Growing up in a family with a long lineage of service in World War II, Korea and Vietnam left a strong impression on Neil as a youth. But the events of 9/11 were the final catalyst that motivated him to join the Army just after his 18th birthday. Immediately after completing training, he deployed first to Iraq in 2003 with the 173rd Airborne Brigade, and then to Afghanistan in 2005 where he assumed command of a fire team.
Ten months into the deployment, however, Neil’s life changed dramatically when his team’s vehicle was hit by a powerful IED. The device detonated directly underneath him, destroying his legs, breaking both his arms and his jaw. Evacuated and inducted into a medical coma, Neil woke up weeks later at Walter Reed hospital where his outlook was as uncertain as it had ever been. His jaw was wired shut, his arms were in casts, his legs were amputated, and he was being operated on several times a day. Despite severe injuries, Neil leaned on the one common lesson that was instilled in him during his service: duty. He knew he had an obligation to make himself as strong and knowledgeable as possible; he had a duty not to quit and set an example for those to follow; and he also knew he had a duty to reciprocate to those individuals and organizations that were helping him through his recovery.

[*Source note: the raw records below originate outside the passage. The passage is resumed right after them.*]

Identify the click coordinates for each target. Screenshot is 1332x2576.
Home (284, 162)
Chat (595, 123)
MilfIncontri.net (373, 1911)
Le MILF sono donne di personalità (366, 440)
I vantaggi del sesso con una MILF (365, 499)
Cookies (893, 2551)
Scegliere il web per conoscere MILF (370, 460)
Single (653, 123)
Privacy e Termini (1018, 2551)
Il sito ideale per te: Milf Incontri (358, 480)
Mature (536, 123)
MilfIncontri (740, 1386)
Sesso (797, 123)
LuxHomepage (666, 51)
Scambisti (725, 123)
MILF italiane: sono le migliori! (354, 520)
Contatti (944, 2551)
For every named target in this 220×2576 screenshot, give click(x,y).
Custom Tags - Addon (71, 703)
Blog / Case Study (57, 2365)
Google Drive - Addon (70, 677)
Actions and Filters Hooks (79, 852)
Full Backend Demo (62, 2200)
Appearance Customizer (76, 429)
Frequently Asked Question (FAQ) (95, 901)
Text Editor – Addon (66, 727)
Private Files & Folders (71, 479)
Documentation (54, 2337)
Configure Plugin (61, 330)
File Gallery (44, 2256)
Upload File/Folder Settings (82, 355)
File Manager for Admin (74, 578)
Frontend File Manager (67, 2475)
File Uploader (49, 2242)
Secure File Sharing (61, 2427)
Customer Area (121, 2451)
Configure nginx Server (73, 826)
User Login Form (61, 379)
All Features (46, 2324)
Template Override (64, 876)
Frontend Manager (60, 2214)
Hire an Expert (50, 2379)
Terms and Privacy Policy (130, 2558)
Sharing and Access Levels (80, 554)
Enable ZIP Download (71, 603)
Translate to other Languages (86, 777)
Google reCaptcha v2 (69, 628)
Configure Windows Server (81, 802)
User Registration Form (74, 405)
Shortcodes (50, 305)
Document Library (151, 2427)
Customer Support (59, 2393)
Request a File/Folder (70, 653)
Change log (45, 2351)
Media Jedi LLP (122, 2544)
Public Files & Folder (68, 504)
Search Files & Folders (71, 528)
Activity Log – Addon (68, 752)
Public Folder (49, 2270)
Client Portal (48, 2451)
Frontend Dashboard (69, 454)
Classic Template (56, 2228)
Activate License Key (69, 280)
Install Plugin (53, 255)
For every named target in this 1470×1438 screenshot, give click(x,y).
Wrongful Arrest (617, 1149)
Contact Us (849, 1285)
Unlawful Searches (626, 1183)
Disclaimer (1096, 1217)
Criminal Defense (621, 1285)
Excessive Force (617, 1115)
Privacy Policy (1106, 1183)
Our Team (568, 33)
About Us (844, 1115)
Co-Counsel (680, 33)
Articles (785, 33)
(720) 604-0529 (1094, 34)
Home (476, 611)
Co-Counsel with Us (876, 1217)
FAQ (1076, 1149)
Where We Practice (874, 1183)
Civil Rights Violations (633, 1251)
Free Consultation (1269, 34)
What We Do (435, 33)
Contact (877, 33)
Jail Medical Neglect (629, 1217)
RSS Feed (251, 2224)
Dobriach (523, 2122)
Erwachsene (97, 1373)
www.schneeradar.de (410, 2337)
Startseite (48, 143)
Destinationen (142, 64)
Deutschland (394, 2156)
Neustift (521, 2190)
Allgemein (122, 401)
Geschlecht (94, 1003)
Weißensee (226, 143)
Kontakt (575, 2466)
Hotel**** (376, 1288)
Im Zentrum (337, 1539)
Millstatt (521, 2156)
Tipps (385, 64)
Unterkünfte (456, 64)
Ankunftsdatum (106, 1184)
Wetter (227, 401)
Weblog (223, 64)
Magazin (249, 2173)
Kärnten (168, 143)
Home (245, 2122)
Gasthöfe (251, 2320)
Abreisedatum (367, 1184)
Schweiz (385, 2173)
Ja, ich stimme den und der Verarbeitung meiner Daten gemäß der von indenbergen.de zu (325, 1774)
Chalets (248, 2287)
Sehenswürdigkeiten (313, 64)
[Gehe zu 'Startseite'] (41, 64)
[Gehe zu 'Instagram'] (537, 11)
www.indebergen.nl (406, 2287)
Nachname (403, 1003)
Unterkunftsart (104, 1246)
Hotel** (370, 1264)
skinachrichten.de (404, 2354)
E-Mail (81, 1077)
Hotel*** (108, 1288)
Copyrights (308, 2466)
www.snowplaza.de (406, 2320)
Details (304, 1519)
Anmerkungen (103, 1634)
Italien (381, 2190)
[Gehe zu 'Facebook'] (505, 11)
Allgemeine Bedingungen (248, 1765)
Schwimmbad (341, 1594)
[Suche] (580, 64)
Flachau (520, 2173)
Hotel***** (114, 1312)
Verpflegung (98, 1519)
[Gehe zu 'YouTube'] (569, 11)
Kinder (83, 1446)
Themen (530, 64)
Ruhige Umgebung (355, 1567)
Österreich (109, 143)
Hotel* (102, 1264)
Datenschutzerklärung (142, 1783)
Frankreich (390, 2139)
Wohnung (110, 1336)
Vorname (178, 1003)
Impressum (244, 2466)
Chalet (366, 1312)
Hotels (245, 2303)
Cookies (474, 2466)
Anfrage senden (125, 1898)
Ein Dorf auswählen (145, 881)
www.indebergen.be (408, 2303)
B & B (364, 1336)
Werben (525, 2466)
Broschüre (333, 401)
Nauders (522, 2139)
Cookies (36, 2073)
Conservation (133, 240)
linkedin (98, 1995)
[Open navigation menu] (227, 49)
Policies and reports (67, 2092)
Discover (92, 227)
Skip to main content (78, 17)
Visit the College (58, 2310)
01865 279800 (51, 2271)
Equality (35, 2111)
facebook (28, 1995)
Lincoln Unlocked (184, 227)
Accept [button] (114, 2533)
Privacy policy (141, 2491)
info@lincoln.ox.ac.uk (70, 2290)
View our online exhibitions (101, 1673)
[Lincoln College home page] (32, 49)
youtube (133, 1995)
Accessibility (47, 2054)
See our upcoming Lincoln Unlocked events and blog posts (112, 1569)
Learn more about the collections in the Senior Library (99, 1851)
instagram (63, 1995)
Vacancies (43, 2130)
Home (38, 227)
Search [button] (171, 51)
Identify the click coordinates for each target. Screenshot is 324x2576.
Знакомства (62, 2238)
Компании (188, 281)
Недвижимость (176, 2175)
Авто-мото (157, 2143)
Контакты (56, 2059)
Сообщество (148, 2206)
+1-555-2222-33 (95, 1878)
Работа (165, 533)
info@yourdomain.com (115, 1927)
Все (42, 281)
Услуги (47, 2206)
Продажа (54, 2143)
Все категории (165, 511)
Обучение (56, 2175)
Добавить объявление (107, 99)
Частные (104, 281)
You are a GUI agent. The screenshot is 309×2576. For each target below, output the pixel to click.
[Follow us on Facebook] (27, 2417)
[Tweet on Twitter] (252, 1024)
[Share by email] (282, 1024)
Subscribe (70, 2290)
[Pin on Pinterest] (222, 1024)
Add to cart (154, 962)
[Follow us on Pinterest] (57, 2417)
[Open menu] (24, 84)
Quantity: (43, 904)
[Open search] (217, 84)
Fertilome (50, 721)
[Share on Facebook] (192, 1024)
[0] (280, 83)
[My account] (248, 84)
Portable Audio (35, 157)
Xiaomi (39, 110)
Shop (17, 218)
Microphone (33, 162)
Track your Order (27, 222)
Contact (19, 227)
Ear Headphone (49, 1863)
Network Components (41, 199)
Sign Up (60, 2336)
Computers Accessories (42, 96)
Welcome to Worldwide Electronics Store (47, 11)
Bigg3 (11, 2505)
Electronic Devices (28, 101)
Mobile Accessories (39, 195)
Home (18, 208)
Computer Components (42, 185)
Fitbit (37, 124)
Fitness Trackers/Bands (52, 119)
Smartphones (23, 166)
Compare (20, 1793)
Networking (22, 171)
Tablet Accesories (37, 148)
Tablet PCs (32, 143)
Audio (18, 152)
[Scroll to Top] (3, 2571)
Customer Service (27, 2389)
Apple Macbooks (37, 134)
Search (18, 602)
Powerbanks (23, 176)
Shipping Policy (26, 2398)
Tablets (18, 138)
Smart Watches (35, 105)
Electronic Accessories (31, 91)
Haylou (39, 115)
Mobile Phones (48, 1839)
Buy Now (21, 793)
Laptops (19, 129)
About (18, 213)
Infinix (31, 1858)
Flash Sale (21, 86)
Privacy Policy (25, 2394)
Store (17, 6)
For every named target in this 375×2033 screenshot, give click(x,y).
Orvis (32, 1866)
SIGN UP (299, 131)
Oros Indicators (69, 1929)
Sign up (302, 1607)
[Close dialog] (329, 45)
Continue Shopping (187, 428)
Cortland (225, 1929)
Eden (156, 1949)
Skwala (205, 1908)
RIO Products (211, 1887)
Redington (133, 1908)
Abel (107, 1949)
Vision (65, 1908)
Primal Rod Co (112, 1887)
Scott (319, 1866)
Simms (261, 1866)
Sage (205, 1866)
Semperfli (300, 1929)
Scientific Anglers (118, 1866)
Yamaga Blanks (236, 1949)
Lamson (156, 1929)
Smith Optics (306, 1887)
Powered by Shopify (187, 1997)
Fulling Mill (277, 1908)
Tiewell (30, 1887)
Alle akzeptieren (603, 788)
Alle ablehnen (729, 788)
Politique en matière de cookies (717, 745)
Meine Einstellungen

Now, medically retired, Neil is pursuing his MBA from Columbia University with a focus in finance and investment. Informed by his military experience, he believes that strong culture, personal accountability, a sense of duty to the organization, and the ability to keep morale high during stressful situations are key for any business or organization to thrive. As a leader, he wants to continue his service both within the business and nonprofit sectors, building relationships and partnerships that will directly impact the lives of wounded service members, veterans and their families. As a way to empower fellow veterans and raise awareness, he serves on the grant committee for the Infinite Hero Foundation, and volunteers his time organizing mountaineering expeditions for veterans to climb some of the the tallest peaks in the world.